### Requirement:
Find every line below where the string "will" shows up, and copy those lines.

(Records supplied Opens)

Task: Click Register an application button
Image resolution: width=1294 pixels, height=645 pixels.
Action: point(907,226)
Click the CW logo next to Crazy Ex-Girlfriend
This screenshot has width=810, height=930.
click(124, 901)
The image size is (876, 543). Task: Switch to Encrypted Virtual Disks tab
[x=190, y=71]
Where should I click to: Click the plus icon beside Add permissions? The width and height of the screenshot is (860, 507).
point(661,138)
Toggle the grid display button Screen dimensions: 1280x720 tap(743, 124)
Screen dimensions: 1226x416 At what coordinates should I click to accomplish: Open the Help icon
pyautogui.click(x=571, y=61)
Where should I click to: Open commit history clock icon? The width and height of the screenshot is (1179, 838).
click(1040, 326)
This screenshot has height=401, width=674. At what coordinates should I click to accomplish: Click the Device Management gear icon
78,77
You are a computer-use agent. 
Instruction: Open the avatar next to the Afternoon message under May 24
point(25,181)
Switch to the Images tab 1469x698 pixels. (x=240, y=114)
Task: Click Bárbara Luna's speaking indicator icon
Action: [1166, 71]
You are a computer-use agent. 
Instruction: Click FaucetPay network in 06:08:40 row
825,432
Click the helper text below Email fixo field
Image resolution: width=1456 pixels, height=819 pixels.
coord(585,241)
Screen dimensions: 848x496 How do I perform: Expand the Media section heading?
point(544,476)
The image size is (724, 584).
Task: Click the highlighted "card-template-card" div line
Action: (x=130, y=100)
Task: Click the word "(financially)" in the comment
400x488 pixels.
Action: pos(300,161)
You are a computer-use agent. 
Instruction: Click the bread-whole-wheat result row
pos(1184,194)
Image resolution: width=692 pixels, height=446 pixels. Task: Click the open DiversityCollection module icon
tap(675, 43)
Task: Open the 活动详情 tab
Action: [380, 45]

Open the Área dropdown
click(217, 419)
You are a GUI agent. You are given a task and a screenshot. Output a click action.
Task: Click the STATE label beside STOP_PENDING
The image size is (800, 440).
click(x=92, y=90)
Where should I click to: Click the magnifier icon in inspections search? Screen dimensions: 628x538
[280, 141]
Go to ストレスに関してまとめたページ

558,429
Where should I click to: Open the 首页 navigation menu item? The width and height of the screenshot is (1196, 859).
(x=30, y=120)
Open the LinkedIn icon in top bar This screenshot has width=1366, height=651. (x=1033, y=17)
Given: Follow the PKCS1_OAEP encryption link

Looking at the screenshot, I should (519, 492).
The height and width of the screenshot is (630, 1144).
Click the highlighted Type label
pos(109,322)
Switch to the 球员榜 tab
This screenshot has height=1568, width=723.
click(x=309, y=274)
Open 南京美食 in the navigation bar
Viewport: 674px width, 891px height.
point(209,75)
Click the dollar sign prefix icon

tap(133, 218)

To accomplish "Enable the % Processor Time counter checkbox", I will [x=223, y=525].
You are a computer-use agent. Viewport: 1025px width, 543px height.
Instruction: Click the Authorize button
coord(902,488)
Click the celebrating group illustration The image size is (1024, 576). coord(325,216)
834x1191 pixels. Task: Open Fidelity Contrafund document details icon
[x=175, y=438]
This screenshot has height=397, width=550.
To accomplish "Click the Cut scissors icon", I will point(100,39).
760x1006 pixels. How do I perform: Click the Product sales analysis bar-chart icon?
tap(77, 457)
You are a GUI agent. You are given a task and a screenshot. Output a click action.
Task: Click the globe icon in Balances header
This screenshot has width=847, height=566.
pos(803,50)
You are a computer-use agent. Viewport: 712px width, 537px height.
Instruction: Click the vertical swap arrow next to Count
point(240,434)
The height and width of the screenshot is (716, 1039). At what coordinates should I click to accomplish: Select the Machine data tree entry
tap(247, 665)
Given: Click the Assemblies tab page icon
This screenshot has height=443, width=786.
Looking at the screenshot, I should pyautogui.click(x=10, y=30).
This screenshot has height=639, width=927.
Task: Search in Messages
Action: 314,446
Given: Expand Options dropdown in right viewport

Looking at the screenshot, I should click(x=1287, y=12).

(Records supplied Closes)

### Exercise solution:
To accomplish "Enable the % Processor Time counter checkbox", I will [x=223, y=525].
To accomplish "Click the Cut scissors icon", I will point(100,39).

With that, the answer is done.